**What you will do:** Present exactly, and only, the lines running from the line that contains "NET: (68, 1684)" through the end of the entries below.

===== Exercise data

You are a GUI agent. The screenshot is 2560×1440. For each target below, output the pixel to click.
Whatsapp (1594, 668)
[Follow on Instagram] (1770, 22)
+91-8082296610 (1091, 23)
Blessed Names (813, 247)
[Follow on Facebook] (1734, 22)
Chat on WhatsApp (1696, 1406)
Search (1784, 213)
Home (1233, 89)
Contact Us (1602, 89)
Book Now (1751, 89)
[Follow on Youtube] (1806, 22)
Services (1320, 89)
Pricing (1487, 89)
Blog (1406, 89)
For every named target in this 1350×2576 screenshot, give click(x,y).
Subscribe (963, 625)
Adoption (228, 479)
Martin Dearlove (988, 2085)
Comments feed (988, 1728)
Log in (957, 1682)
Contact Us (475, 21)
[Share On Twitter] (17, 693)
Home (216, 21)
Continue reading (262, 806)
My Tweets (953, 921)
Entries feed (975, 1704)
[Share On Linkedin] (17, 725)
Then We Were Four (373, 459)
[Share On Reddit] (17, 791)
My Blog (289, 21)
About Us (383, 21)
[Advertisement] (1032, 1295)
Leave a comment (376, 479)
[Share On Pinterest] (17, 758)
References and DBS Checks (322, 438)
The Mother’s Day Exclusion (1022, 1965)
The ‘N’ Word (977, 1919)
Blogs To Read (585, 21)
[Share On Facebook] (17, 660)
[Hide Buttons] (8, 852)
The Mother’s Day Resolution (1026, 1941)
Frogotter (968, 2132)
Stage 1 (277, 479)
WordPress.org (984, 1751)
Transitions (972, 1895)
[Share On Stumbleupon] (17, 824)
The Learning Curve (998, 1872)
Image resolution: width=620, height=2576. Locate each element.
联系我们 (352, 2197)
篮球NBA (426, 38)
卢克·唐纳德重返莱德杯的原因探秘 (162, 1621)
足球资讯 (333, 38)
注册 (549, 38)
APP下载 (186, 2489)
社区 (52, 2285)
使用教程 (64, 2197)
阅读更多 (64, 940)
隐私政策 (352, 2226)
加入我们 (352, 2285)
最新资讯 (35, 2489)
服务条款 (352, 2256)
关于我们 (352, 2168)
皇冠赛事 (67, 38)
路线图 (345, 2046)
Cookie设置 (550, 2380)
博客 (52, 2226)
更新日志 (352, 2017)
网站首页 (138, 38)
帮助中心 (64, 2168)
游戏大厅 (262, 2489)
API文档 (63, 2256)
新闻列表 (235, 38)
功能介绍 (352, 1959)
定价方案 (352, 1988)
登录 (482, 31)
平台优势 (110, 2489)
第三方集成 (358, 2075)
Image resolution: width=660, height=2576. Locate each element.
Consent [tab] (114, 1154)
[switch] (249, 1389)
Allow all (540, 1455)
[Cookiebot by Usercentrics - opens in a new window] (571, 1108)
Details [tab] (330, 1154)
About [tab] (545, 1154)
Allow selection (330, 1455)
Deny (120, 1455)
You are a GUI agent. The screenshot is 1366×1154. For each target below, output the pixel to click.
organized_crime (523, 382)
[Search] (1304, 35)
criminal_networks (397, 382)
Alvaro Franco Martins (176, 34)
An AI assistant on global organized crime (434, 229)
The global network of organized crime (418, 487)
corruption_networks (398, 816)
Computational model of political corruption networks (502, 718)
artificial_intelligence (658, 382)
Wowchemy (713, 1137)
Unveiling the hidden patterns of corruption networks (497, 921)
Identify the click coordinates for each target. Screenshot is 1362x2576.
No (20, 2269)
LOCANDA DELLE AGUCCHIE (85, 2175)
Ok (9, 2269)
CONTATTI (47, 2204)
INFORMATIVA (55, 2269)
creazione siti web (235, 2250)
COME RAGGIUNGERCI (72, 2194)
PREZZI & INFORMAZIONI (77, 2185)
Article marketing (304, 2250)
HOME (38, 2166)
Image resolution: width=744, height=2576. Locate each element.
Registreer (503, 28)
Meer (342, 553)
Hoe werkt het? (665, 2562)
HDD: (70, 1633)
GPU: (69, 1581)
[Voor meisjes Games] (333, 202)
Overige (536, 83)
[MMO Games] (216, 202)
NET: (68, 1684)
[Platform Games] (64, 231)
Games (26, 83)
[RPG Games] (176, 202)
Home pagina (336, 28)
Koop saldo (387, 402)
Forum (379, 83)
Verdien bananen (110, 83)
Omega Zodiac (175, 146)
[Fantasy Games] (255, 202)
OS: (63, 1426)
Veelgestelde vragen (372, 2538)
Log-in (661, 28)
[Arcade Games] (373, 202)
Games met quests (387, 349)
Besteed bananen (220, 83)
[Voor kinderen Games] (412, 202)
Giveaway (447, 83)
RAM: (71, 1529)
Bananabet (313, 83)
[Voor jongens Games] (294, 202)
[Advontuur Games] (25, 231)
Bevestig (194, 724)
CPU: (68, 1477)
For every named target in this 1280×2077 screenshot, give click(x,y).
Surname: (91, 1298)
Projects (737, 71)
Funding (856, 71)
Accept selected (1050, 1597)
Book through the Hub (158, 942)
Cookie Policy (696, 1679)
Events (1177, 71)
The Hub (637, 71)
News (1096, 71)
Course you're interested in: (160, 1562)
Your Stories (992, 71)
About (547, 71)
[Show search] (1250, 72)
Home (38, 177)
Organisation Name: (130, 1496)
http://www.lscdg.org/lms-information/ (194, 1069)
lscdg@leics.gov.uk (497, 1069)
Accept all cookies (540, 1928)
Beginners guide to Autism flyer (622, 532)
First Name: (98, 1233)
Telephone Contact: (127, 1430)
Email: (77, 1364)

==========

**Task response:**
NET: (68, 1684)
[Platform Games] (64, 231)
Games (26, 83)
[RPG Games] (176, 202)
Home pagina (336, 28)
Koop saldo (387, 402)
Forum (379, 83)
Verdien bananen (110, 83)
Omega Zodiac (175, 146)
[Fantasy Games] (255, 202)
OS: (63, 1426)
Veelgestelde vragen (372, 2538)
Log-in (661, 28)
[Arcade Games] (373, 202)
Games met quests (387, 349)
Besteed bananen (220, 83)
[Voor kinderen Games] (412, 202)
Giveaway (447, 83)
RAM: (71, 1529)
Bananabet (313, 83)
[Voor jongens Games] (294, 202)
[Advontuur Games] (25, 231)
Bevestig (194, 724)
CPU: (68, 1477)
For every named target in this 1280×2077 screenshot, give click(x,y).
Surname: (91, 1298)
Projects (737, 71)
Funding (856, 71)
Accept selected (1050, 1597)
Book through the Hub (158, 942)
Cookie Policy (696, 1679)
Events (1177, 71)
The Hub (637, 71)
News (1096, 71)
Course you're interested in: (160, 1562)
Your Stories (992, 71)
About (547, 71)
[Show search] (1250, 72)
Home (38, 177)
Organisation Name: (130, 1496)
http://www.lscdg.org/lms-information/ (194, 1069)
lscdg@leics.gov.uk (497, 1069)
Accept all cookies (540, 1928)
Beginners guide to Autism flyer (622, 532)
First Name: (98, 1233)
Telephone Contact: (127, 1430)
Email: (77, 1364)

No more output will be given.